In Our opinion neither
one nor the other of the defenses set up by the consignees of the
vessel
was well founded. The Bill of Lading which provides that "in the event
of any packages being refused on account of condition, they are, if in
bad order, to be examined on board the steamer and contents certified
to,
when steamer's responsibility will cease," gave to the defendants the
undoubted
right to retain on board and to examine all refused packages. This
right,
however, being exclusively for their own protection, they could waive
it
and they did waive it by discharging the goods, notwithstanding the
protest,
and accepting a receipt which specified on its face that the cases were
in "bad condition" when delivered for transportation to the
custom-house.
It lay wholly with the carrier to say whether the goods should or
should
not be discharged from the vessel without examination, and having
voluntarily
elected to so discharge them the respondents can not now be permitted
to
urge that the failure to examine the cases on board was a bar to the
claim
of appellant.
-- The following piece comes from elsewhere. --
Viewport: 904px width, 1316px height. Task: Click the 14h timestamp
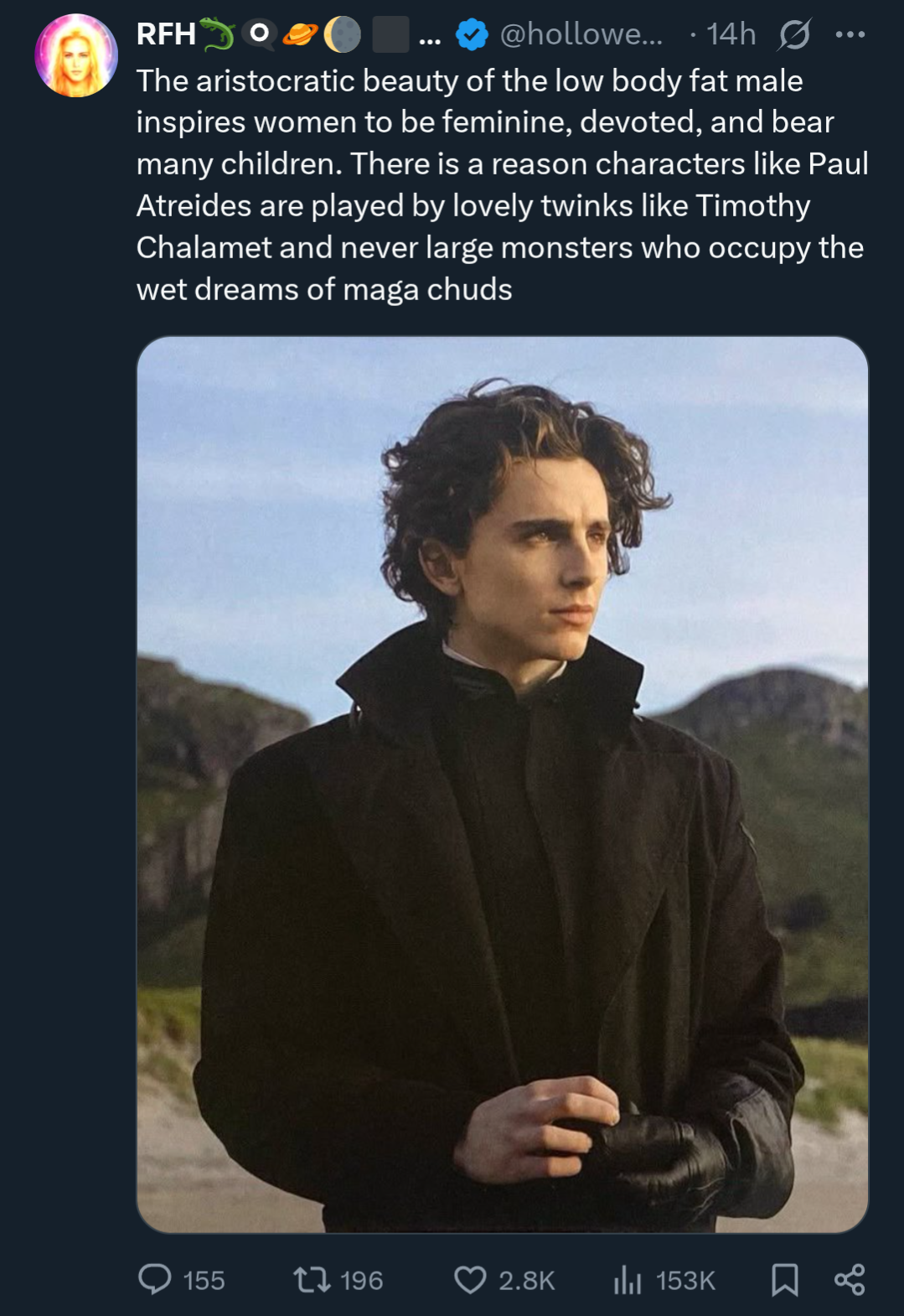pyautogui.click(x=731, y=34)
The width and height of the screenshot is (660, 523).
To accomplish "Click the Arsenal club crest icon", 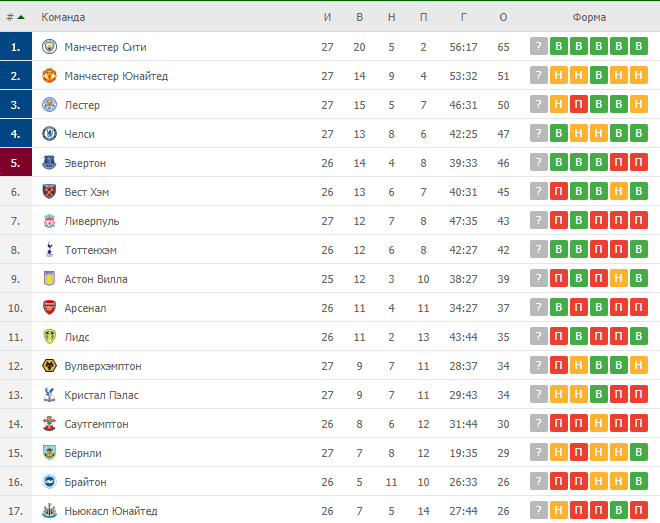I will 50,308.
If the goods had been examined on board the failure of
the
consignees to give the certificate of shortage prescribed by the bill
of
lading would have constituted no defense to the action, and on the same
principle their failure to retain and examine the packages after
protest
made can not be held to prejudice the rights of the plaintiff.
Respondents claimed
on the hearing of this appeal that the duplicate receipt offered in
evidence
by the appellants could not be accepted as evidence, for the reason
that
on its face it appeared to have been written in different inks and by
different
persons. If the duplicate receipt was fictitious or manufactured for
the
occasion it could have been shown in a moment by the production of the
original delivered to the carrier when the goods were discharged, and
the
failure to do so by defendants must be considered against them and as
fatal
to their contention.
Defendants' second
defense - that plaintiff's suit must fail because his claim was not
presented
to the carrier or consignees of the vessel within twenty-four hours
after
receipt of the goods - can not be sustained for the reason that
plaintiff's
claim was presented not later than the 27th of June, 1900, and he did
not
receive his consignment within the meaning of article 366 of the
Commercial
Code before the 29th of the same month. The discharge of the
merchandise
into the lighters of Carman & Co. for delivery at the custom-house
under customs supervision and control was not "the receipt of the
merchandise"
contemplated by Article 366. The packages were then in the hands of the
Government, and their owner could exercise no dominion whatever over
them
until the duties were paid or secured to be paid. The time prescribed
by
Article 366 within which claims must be presented does not begin to run
until the consignee has received such possession of the merchandise
that
he may exercise over it the ordinary control pertinent to ownership.
For
these reasons the judgment of the Court below must be reversed without
special finding of costs, and it is so ordered.